- [RECORDED INFORMATION]:
========

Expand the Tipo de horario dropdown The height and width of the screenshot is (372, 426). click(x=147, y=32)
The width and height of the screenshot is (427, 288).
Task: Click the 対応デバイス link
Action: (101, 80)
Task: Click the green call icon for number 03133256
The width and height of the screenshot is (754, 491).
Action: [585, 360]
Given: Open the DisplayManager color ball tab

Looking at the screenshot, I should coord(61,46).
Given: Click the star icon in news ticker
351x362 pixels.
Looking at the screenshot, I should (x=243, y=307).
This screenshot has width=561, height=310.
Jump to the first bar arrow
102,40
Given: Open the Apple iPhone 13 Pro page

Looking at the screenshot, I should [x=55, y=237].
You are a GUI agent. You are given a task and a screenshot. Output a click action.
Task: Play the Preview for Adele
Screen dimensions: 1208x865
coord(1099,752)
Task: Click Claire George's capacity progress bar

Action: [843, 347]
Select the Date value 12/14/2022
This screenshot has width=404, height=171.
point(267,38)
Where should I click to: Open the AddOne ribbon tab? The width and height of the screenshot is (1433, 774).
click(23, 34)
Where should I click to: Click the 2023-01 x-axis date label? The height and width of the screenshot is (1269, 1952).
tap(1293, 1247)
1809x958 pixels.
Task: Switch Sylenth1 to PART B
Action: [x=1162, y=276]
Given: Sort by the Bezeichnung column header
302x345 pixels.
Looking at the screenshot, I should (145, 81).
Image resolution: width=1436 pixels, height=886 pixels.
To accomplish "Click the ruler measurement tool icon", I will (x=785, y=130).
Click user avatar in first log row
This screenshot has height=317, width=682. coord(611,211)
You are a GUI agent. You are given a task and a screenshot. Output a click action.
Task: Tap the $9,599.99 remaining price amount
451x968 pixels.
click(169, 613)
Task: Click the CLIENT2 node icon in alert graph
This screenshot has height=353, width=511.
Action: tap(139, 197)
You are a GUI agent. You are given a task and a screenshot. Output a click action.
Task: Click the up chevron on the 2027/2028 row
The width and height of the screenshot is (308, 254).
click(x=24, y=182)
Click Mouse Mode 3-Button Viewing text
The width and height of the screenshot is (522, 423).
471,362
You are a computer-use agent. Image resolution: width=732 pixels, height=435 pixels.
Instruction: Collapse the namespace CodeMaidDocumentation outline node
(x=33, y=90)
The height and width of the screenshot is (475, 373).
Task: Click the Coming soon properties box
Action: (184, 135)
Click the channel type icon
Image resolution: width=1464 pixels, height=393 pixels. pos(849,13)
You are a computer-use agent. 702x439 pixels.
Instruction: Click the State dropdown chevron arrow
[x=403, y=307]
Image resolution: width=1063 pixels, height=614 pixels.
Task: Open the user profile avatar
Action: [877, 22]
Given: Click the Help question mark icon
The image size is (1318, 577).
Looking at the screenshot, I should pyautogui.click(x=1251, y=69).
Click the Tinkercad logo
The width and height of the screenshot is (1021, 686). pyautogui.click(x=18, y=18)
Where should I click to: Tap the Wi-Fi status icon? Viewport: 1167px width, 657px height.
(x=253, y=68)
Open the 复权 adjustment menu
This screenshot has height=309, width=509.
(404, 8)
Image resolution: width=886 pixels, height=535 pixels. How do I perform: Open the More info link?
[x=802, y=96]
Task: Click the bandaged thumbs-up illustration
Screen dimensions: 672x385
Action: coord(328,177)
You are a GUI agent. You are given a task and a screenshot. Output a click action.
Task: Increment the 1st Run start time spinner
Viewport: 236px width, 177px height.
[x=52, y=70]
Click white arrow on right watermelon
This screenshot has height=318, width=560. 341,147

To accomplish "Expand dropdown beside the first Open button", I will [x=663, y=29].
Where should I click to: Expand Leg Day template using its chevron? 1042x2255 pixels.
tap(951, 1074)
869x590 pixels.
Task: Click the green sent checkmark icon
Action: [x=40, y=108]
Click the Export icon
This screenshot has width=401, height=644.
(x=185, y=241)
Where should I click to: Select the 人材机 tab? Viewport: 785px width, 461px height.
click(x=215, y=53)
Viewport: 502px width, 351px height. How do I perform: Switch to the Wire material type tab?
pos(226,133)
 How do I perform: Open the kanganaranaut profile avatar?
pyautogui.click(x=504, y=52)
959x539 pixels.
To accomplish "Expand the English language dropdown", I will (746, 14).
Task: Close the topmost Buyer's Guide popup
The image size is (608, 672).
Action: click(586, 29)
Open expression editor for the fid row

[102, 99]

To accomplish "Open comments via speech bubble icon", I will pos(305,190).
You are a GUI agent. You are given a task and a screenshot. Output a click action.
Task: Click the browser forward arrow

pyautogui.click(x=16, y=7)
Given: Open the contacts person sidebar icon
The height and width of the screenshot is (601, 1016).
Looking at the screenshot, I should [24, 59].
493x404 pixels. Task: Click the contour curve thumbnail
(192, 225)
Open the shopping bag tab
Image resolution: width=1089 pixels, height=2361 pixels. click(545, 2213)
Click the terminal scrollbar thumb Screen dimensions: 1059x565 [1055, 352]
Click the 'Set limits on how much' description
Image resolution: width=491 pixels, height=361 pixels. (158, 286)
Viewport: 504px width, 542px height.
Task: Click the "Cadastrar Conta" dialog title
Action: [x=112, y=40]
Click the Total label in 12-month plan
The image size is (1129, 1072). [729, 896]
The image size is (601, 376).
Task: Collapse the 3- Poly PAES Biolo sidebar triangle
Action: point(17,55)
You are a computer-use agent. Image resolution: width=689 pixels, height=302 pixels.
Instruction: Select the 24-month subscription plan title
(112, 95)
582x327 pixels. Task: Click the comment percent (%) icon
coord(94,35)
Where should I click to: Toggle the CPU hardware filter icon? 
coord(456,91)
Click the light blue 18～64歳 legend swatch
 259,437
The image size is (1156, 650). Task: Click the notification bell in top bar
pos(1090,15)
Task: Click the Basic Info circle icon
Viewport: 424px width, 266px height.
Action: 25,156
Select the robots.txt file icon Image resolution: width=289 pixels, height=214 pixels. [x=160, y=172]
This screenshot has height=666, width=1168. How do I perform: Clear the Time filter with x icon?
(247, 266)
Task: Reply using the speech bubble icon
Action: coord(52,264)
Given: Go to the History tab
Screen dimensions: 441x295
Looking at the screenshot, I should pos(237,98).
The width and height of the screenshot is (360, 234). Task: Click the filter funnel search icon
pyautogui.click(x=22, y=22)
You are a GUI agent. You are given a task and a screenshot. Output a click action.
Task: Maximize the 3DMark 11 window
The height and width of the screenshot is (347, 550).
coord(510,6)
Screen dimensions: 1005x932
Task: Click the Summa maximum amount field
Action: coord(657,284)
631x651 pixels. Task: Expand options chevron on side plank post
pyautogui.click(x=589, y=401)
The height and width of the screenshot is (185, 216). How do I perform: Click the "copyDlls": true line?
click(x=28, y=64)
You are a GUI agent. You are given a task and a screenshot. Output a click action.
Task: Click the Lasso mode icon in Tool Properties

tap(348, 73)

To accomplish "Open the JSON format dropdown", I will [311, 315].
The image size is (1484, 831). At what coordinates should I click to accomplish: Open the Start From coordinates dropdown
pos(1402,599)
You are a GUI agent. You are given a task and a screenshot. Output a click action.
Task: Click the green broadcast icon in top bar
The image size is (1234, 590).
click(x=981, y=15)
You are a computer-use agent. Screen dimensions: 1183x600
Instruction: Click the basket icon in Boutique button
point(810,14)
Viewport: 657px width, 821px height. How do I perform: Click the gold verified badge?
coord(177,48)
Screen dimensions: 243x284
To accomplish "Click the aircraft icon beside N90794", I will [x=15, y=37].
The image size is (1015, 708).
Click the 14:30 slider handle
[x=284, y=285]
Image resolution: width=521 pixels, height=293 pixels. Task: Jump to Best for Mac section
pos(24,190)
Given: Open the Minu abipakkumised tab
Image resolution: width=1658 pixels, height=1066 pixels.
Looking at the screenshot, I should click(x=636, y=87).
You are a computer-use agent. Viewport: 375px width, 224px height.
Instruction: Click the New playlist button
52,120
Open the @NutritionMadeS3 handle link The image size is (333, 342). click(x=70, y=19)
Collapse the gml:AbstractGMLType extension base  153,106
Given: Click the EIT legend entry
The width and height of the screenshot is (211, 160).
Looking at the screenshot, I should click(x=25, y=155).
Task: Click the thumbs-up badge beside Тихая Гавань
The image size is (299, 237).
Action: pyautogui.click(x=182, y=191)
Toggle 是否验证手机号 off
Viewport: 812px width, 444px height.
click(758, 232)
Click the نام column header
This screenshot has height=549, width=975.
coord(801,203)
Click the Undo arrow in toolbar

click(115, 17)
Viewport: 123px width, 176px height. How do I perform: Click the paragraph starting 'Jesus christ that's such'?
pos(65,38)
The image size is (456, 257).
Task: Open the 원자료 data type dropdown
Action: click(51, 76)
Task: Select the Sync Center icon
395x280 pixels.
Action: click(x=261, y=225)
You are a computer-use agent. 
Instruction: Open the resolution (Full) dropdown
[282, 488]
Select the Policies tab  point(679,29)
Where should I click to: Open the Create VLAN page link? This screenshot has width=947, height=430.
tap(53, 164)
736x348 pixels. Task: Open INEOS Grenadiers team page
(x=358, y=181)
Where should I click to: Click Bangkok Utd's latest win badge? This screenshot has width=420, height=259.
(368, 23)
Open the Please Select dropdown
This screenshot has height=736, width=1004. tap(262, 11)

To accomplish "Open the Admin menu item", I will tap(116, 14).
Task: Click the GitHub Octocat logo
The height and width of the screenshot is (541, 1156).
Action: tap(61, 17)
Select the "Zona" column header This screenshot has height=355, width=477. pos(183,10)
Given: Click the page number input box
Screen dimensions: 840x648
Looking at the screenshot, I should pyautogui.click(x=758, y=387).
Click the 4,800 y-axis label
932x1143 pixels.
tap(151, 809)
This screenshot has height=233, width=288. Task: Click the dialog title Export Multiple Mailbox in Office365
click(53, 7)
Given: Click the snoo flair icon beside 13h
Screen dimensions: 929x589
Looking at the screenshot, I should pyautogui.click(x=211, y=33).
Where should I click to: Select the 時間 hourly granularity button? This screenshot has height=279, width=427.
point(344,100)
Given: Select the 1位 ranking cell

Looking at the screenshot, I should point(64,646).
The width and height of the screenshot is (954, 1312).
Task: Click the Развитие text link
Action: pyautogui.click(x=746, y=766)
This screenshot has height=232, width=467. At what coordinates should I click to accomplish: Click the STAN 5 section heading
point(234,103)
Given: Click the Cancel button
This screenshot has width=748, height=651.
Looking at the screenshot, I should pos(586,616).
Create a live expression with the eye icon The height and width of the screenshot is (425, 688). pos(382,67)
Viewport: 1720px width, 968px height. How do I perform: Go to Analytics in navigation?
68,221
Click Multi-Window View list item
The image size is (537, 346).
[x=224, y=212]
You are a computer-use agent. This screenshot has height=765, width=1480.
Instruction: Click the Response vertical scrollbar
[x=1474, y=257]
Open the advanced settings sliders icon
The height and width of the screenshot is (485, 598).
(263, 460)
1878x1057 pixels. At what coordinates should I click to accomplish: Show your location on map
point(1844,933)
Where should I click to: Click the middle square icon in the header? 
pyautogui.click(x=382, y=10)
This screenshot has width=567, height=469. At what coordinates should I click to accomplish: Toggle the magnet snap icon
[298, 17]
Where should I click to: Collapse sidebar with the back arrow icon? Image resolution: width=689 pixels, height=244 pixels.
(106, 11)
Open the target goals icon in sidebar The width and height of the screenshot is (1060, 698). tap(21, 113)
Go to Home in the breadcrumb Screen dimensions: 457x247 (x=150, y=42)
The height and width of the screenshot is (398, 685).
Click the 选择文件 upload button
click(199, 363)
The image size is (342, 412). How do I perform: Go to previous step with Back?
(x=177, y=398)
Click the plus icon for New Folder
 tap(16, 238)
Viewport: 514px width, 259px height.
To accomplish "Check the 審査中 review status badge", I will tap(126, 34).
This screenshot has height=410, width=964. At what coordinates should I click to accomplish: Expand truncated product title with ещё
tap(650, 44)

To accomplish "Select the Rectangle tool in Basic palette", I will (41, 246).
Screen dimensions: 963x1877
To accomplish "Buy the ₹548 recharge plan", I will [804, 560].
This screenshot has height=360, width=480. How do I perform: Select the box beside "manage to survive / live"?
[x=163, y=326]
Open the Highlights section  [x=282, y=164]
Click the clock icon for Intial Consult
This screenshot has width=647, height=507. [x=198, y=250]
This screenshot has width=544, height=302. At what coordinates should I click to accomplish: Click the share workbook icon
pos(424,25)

========

- [DIRECTIVE]: Reproduce the rows character for character, starting with the first one and ending with the line that contains "Action: [843, 347]", including both ends.

- [WRITTEN RESPONSE]:
Expand the Tipo de horario dropdown The height and width of the screenshot is (372, 426). click(x=147, y=32)
The width and height of the screenshot is (427, 288).
Task: Click the 対応デバイス link
Action: (101, 80)
Task: Click the green call icon for number 03133256
The width and height of the screenshot is (754, 491).
Action: [585, 360]
Given: Open the DisplayManager color ball tab

Looking at the screenshot, I should coord(61,46).
Given: Click the star icon in news ticker
351x362 pixels.
Looking at the screenshot, I should (x=243, y=307).
This screenshot has width=561, height=310.
Jump to the first bar arrow
102,40
Given: Open the Apple iPhone 13 Pro page

Looking at the screenshot, I should [x=55, y=237].
You are a GUI agent. You are given a task and a screenshot. Output a click action.
Task: Play the Preview for Adele
Screen dimensions: 1208x865
coord(1099,752)
Task: Click Claire George's capacity progress bar

Action: [843, 347]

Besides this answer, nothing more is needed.